◆ **Data for the task**:
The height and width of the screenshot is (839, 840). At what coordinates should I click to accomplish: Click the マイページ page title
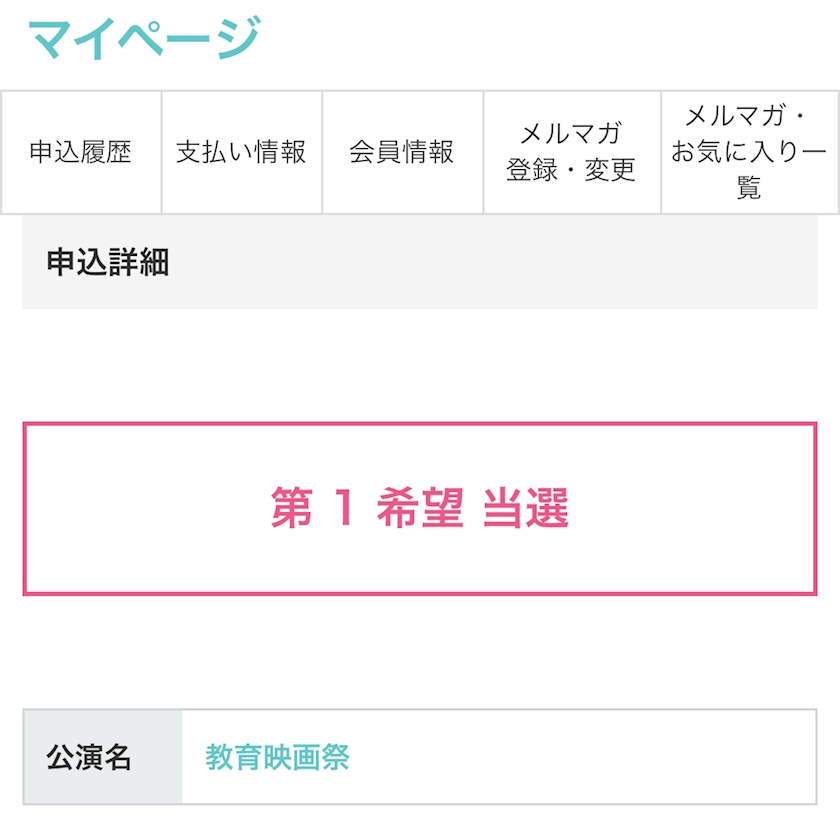pyautogui.click(x=145, y=38)
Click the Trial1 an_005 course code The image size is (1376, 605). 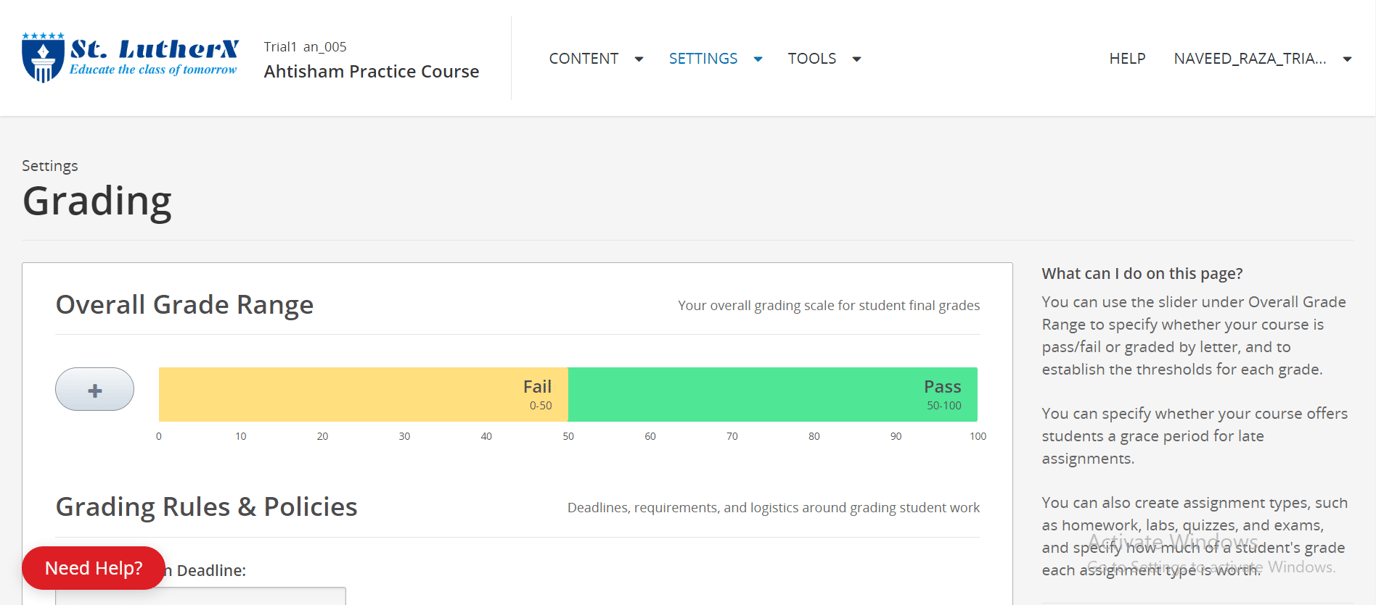tap(306, 46)
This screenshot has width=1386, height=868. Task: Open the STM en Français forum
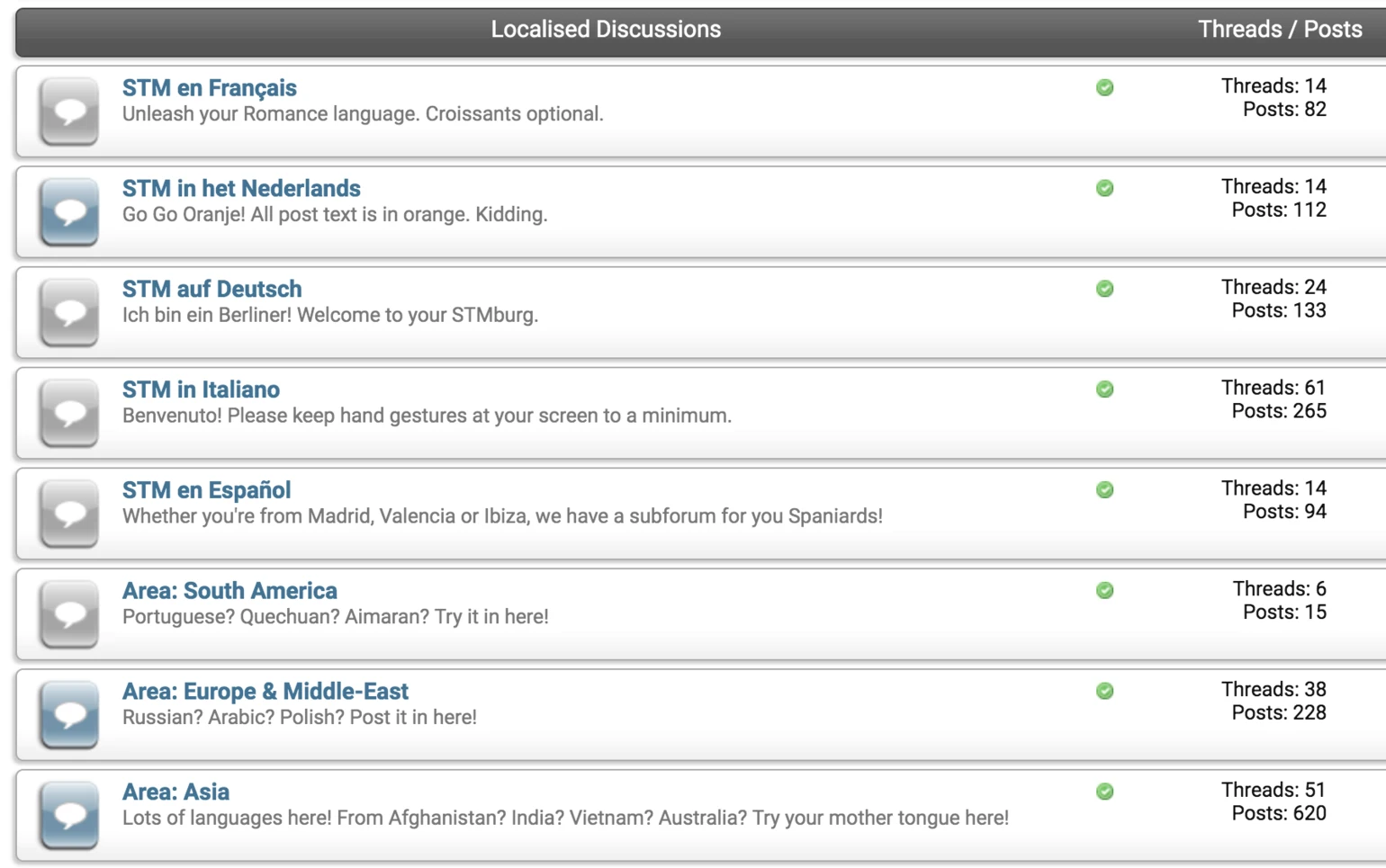point(209,87)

◆ **Task**:
List each line of the items above that contains the word "height", copying every such line in full.

◆ **Solution below**:
The height and width of the screenshot is (839, 840). At what coordinates should I click to accomplish: Click the マイページ page title
This screenshot has width=1386, height=868. Task: Open the STM en Français forum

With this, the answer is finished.